Нам выдают ворох брошюр о предстоящем исследовании. Одни более подробно, другие менее описывают исследуемый препарат. Откровенно говоря, понять детали довольно сложно – это скорее общие слова. Перспектива туманная. Но что нам остается? Только соглашаться. И ждать.
Следом нам предлагают ознакомиться и с формой договора, который необходимо подписать. Суть его в том, что мы снимаем с врачей всякую ответственность за происходящее, что понимаем – это эксперимент, лекарство может подействовать, а может и нет, а побочные эффекты малопредсказуемы – все, что угодно, от головной боли до паралича. Увы, клинические исследования – это не просто «полет в космос». Это – еще жуткая бюрократия.
Наконец, врач, возглавляющий клиническое испытание, готов нас принять. Это невысокий и с виду очень уставший мужчина средних лет, небрежно одетый, часто отвлекающийся на звонки и сообщения мобильного телефона.

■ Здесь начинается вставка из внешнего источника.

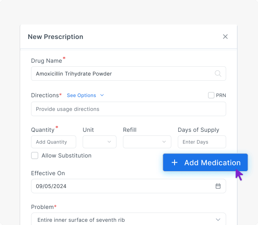Open the calendar icon in Effective On field
This screenshot has width=258, height=225.
[218, 186]
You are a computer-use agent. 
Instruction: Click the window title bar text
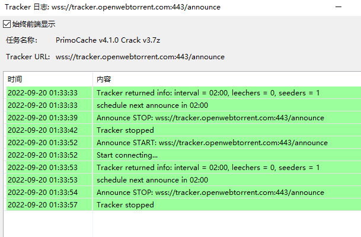click(x=113, y=7)
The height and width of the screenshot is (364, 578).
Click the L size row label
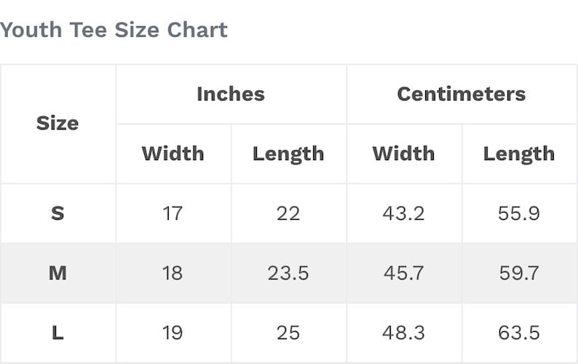58,333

Сдержанно поприветствовав, он довольно безразлично пригласил располагаться. Впрочем, его заверение, что у него для нас ровно столько времени, сколько потребуется, вселяло уверенность. Что же, это хорошо, потому что вопросов у меня было много.
О чем я спрашивал? О том же, что должен узнать каждый пациент или его близкий родственник в данной ситуации.
• Что это за лекарство?
• В какой из четырех стадий клинического испытания предлагают участие?

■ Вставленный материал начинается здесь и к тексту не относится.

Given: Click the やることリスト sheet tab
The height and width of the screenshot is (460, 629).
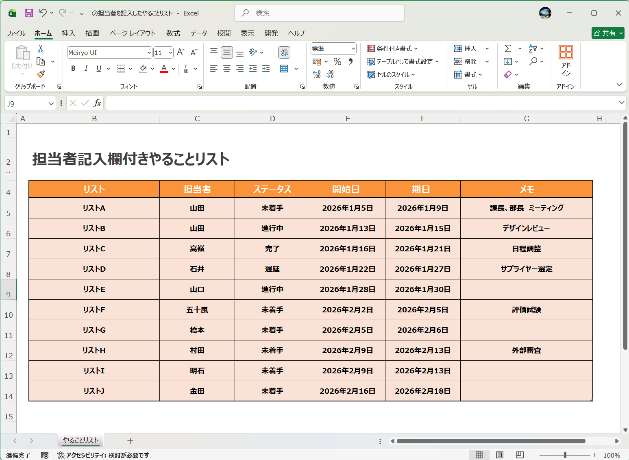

• Как и насколько долго будет проходить терапия?
• Как понять, что лекарство действует или не действует?
• Каковы побочные эффекты?
• Можно ли рассчитывать на то, что опухоль уменьшится?
• Сколько будет длиться действие лекарства?
• Что делать, когда оно окончится?
• Есть ли возможность получать лечение после окончания исследования?
Кстати, обращаясь ко всем, кто собирается на важный (судьбоносный, определяющий) разговор с врачом, рекомендую: запишите вопросы. Это позволит вам всегда сохранять стройность мысли и ничего не забыть.
Наша первая консультация заняла полтора часа, в течение которых меня не покидало ощущение, будто мы совсем не в лучшей и самой прогрессивной в мире клинике по лечению рака. Казалось, будто разговор идет по-деловому сухо и не о жизни или смерти, а о насморке, а само клиническое исследование мало что значит. Надо отдать доктору должное, он терпеливо ответил на все мои вопросы. При этом не особенно обращая внимания на Жанну. Это чрезвычайно настораживало. Выходит, мои опасения, что она безнадежно слаба, были напрасны.
Напоследок я спросил врача: «Какова статистика выживаемости пациентов, которые уже принимали это лекарство?»